## WHAT TO WORK ON
Would you write out all of the records that follow, exactly as they stand?

## DATASET RECORDS
○ ○ ○
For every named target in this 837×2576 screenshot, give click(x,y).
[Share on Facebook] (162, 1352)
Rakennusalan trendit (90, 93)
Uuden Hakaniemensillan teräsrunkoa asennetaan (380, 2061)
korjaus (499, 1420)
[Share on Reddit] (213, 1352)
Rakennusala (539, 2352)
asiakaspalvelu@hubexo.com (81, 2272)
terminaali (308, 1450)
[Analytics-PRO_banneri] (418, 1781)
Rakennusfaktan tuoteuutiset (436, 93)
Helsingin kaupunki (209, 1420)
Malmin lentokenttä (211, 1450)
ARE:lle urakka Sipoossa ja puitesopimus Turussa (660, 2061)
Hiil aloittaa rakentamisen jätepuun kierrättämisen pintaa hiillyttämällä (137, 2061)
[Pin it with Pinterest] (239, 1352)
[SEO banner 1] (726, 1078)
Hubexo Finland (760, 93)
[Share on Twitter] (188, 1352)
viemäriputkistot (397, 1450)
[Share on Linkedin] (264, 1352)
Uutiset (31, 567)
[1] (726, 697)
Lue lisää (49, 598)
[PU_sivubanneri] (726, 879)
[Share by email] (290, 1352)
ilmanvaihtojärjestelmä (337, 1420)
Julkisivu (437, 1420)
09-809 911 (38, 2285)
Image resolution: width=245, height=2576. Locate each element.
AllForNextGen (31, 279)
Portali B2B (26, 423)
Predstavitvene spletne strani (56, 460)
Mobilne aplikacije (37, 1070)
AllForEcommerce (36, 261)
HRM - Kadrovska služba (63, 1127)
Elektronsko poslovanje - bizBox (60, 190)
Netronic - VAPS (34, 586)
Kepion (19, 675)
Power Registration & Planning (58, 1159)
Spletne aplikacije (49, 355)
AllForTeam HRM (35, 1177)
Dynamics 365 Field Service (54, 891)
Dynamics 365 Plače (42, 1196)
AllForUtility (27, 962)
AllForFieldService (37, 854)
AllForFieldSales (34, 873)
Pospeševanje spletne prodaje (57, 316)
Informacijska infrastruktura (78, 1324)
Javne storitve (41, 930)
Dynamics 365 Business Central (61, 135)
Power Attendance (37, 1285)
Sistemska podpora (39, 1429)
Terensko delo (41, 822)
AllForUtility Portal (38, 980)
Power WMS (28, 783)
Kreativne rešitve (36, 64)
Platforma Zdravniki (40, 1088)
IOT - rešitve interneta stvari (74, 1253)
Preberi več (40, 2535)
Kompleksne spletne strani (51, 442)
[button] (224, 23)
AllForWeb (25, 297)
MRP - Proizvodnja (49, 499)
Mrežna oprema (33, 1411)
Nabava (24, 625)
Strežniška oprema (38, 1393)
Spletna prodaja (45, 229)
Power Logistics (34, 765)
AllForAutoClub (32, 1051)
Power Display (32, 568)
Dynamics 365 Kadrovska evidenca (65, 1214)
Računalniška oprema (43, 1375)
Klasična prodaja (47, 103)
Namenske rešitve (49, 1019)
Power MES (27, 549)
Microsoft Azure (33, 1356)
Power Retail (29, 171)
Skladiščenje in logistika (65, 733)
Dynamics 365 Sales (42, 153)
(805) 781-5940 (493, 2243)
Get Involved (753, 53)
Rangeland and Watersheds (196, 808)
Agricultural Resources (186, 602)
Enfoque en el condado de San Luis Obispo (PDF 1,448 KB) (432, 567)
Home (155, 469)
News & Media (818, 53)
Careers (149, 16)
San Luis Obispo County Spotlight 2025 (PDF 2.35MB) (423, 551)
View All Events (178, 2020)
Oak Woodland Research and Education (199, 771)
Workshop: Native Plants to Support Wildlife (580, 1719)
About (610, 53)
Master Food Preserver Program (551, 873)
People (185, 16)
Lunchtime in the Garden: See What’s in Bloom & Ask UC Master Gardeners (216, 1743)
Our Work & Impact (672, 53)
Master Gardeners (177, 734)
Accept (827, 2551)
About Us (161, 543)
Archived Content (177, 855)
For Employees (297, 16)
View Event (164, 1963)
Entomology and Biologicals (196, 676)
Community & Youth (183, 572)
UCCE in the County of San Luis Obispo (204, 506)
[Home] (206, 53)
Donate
○ ○ ○
## EXERCISE OUTPUT
For every named target in this 837×2576 screenshot, give click(x,y).
[Share on Facebook] (162, 1352)
Rakennusalan trendit (90, 93)
Uuden Hakaniemensillan teräsrunkoa asennetaan (380, 2061)
korjaus (499, 1420)
[Share on Reddit] (213, 1352)
Rakennusala (539, 2352)
asiakaspalvelu@hubexo.com (81, 2272)
terminaali (308, 1450)
[Analytics-PRO_banneri] (418, 1781)
Rakennusfaktan tuoteuutiset (436, 93)
Helsingin kaupunki (209, 1420)
Malmin lentokenttä (211, 1450)
ARE:lle urakka Sipoossa ja puitesopimus Turussa (660, 2061)
Hiil aloittaa rakentamisen jätepuun kierrättämisen pintaa hiillyttämällä (137, 2061)
[Pin it with Pinterest] (239, 1352)
[SEO banner 1] (726, 1078)
Hubexo Finland (760, 93)
[Share on Twitter] (188, 1352)
viemäriputkistot (397, 1450)
[Share on Linkedin] (264, 1352)
Uutiset (31, 567)
[1] (726, 697)
Lue lisää (49, 598)
[PU_sivubanneri] (726, 879)
[Share by email] (290, 1352)
ilmanvaihtojärjestelmä (337, 1420)
Julkisivu (437, 1420)
09-809 911 (38, 2285)
Image resolution: width=245, height=2576. Locate each element.
AllForNextGen (31, 279)
Portali B2B (26, 423)
Predstavitvene spletne strani (56, 460)
Mobilne aplikacije (37, 1070)
AllForEcommerce (36, 261)
HRM - Kadrovska služba (63, 1127)
Elektronsko poslovanje - bizBox (60, 190)
Netronic - VAPS (34, 586)
Kepion (19, 675)
Power Registration & Planning (58, 1159)
Spletne aplikacije (49, 355)
AllForTeam HRM (35, 1177)
Dynamics 365 Field Service (54, 891)
Dynamics 365 Plače (42, 1196)
AllForUtility (27, 962)
AllForFieldService (37, 854)
AllForFieldSales (34, 873)
Pospeševanje spletne prodaje (57, 316)
Informacijska infrastruktura (78, 1324)
Javne storitve (41, 930)
Dynamics 365 Business Central (61, 135)
Power Attendance (37, 1285)
Sistemska podpora (39, 1429)
Terensko delo (41, 822)
AllForUtility Portal (38, 980)
Power WMS (28, 783)
Kreativne rešitve (36, 64)
Platforma Zdravniki (40, 1088)
IOT - rešitve interneta stvari (74, 1253)
Preberi več (40, 2535)
Kompleksne spletne strani (51, 442)
[button] (224, 23)
AllForWeb (25, 297)
MRP - Proizvodnja (49, 499)
Mrežna oprema (33, 1411)
Nabava (24, 625)
Strežniška oprema (38, 1393)
Spletna prodaja (45, 229)
Power Logistics (34, 765)
AllForAutoClub (32, 1051)
Power Display (32, 568)
Dynamics 365 Kadrovska evidenca (65, 1214)
Računalniška oprema (43, 1375)
Klasična prodaja (47, 103)
Namenske rešitve (49, 1019)
Power MES (27, 549)
Microsoft Azure (33, 1356)
Power Retail (29, 171)
Skladiščenje in logistika (65, 733)
Dynamics 365 Sales (42, 153)
(805) 781-5940 (493, 2243)
Get Involved (753, 53)
Rangeland and Watersheds (196, 808)
Agricultural Resources (186, 602)
Enfoque en el condado de San Luis Obispo (PDF 1,448 KB) (432, 567)
Home (155, 469)
News & Media (818, 53)
Careers (149, 16)
San Luis Obispo County Spotlight 2025 (PDF 2.35MB) (423, 551)
View All Events (178, 2020)
Oak Woodland Research and Education (199, 771)
Workshop: Native Plants to Support Wildlife (580, 1719)
About (610, 53)
Master Food Preserver Program (551, 873)
People (185, 16)
Lunchtime in the Garden: See What’s in Bloom & Ask UC Master Gardeners (216, 1743)
Our Work & Impact (672, 53)
Master Gardeners (177, 734)
Accept (827, 2551)
About Us (161, 543)
Archived Content (177, 855)
For Employees (297, 16)
View Event (164, 1963)
Entomology and Biologicals (196, 676)
Community & Youth (183, 572)
UCCE in the County of San Luis Obispo (204, 506)
[Home] (206, 53)
Donate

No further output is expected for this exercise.